## begin Provided material
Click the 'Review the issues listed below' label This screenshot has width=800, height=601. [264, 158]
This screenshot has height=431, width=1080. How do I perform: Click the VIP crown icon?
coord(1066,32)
## end Provided material
## begin Provided material
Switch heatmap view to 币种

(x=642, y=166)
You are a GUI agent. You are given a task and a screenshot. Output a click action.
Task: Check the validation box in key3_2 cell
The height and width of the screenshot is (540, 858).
## end Provided material
Change the records starting at "Switch heatmap view to 币种" and ending at "The height and", putting "screen capture" in place of "screenshot" and leaving everything else as it is.

Switch heatmap view to 币种

(x=642, y=166)
You are a GUI agent. You are given a task and a screen capture. Output a click action.
Task: Check the validation box in key3_2 cell
The height and width of the screen capture is (540, 858).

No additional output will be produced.